## DOCUMENTO
────────────────────

Seguindo aos que de forma honesta enfocaram a matéria, o estudo de Sarrió também denunciou a fonte que Lyotard evidenciou, ou seja, o "culto ao subjetivismo" que anulou o "objetivismo", este que deve imperar nas ciências, especialmente nas humanas.

A falsa informação sobre a situação das empresas continuou a existir.

Tivesse havido "objetividade" em demonstrar a situação das empresas, em vez da "subjetividade" ensejada pelas ditas Normas de Contabilidade e não ocorreria o mascaramento derivado da aludida "engenharia financeira".

O abandono da ciência, a troca da realidade objetiva pela conveniência de grupos de especulação, resultou em um modelo que se sustentou a custa de inversão de muitos milhões de dólares para que tivesse aparência de qualidade; isso, na essência, o que fundamentalmente denunciou na Espanha Ramirez Sarrió (em trabalho editado sob o título "Sobre la crisis actual del conocimiento cientifico" - Barcelona 2002) apoiado nos estudos do eminente pensador moderno Lyotard; assim, também, alertaram nos Estados Unidos Briloff e Zeff, como advertiram em Portugal os eméritos professores Rogério Fernandes Ferreira, Domingos Cravo e Hernani Carqueja, eu e o ilustre mestre Koliver no Brasil em muitos artigos, há décadas.

────────────────────

## DADOS
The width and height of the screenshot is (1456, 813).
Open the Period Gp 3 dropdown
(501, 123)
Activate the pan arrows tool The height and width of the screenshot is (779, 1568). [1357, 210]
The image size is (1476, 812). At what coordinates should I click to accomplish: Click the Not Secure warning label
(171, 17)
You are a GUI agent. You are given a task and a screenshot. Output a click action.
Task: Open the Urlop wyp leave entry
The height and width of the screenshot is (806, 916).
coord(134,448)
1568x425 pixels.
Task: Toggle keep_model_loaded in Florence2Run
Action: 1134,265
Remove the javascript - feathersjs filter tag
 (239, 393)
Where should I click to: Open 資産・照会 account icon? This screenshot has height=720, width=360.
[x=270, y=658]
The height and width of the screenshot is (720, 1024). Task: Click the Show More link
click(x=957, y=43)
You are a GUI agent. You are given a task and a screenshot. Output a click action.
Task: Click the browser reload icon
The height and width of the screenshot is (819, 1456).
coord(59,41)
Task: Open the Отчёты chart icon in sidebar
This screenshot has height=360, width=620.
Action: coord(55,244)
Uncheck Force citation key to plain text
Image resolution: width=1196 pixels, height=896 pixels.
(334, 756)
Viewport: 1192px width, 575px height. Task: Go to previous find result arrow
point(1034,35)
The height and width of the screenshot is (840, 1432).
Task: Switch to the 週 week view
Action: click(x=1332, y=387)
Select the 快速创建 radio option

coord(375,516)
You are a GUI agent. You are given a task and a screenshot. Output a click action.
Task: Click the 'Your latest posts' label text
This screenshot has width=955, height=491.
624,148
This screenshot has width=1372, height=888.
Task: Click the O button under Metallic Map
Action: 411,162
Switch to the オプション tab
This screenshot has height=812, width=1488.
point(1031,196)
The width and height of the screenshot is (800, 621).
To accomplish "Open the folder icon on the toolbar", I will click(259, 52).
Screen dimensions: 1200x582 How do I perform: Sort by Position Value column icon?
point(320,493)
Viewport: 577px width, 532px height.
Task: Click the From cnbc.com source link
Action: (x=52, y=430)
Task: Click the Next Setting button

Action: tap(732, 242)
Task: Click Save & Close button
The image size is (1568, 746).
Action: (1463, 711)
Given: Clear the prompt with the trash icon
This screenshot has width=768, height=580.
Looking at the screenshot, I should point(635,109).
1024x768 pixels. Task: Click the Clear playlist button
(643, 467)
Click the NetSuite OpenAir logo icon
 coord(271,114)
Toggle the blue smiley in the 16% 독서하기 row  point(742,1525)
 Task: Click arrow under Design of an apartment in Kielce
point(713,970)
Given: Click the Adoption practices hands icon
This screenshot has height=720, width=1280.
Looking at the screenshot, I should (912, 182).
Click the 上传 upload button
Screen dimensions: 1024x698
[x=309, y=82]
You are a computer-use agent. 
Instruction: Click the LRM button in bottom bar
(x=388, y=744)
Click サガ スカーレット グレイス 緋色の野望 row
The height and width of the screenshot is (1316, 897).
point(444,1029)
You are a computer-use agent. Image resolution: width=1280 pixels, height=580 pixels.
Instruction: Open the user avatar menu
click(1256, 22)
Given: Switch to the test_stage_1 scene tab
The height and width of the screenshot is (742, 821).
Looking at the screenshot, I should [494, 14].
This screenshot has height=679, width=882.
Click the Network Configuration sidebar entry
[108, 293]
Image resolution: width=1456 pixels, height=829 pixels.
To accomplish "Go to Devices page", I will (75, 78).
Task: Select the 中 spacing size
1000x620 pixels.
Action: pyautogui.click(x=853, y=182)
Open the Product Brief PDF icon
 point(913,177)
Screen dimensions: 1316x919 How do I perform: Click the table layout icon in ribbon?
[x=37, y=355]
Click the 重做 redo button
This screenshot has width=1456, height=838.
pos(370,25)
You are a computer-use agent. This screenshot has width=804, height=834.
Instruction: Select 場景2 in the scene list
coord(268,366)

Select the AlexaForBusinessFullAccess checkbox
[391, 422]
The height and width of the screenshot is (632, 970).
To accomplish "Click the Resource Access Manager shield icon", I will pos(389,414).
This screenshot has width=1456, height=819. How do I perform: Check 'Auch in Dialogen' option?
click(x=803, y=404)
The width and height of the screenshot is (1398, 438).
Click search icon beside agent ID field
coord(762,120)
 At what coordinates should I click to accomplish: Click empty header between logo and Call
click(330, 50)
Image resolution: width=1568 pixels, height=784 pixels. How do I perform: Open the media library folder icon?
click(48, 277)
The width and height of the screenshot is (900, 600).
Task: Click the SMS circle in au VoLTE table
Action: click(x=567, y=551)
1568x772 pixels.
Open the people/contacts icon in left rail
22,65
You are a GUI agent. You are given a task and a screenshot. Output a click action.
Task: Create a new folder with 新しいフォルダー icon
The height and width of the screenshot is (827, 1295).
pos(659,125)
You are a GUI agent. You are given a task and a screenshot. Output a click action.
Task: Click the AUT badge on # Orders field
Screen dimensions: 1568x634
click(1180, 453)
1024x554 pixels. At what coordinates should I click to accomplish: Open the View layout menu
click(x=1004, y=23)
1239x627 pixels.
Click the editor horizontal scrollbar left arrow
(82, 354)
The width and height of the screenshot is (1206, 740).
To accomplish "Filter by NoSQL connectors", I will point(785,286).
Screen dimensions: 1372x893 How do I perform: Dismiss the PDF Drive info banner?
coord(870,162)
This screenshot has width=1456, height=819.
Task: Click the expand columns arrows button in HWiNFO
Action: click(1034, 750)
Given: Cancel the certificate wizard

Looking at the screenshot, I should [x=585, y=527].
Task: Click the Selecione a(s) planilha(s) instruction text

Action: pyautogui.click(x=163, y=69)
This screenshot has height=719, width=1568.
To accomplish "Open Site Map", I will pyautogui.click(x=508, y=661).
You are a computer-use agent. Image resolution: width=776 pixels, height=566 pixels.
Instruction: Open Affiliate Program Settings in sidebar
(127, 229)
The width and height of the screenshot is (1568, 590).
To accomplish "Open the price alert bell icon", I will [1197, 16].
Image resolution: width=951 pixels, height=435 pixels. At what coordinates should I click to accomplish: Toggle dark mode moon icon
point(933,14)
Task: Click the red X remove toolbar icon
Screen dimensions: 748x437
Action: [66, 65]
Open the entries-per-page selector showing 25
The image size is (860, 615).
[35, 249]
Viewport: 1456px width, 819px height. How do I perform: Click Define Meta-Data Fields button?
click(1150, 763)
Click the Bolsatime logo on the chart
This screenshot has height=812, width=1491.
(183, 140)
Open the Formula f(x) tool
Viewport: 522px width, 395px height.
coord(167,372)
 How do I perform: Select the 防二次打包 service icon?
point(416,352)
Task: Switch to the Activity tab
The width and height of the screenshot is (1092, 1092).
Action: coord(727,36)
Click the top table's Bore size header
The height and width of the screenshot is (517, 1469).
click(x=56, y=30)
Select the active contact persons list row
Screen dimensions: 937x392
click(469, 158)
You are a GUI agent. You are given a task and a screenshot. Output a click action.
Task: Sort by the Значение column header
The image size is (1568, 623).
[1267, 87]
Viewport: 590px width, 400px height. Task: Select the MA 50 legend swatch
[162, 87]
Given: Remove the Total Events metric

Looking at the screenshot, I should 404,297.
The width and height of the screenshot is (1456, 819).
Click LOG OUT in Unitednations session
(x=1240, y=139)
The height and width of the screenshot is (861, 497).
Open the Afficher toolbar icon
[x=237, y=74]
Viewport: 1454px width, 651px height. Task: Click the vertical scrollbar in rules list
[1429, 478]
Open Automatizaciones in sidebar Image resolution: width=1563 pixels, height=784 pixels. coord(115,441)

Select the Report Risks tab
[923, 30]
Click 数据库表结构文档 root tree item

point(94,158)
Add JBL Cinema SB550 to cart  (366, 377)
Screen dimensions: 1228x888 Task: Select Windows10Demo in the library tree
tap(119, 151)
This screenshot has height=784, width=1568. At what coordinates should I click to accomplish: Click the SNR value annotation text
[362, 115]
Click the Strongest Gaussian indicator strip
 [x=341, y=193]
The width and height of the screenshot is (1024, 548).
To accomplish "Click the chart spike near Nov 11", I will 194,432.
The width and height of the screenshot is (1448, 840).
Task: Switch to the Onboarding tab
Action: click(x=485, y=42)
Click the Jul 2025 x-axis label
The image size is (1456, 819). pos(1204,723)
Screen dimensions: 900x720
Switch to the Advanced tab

────────────────────

## TAREFA ESCRITA
Responda às três perguntas a seguir com base no documento.
1. Segundo o documento, o que o "culto ao subjetivismo" anulou?
2. Com que título, em que cidade e em que ano foi editado o trabalho de Ramirez Sarrió?
3. Quais professores advertiram em Portugal?

## RESPOSTA DA TAREFA
1. O "objetivismo".
2. "Sobre la crisis actual del conocimiento cientifico", em Barcelona, em 2002.
3. Rogério Fernandes Ferreira, Domingos Cravo e Hernani Carqueja.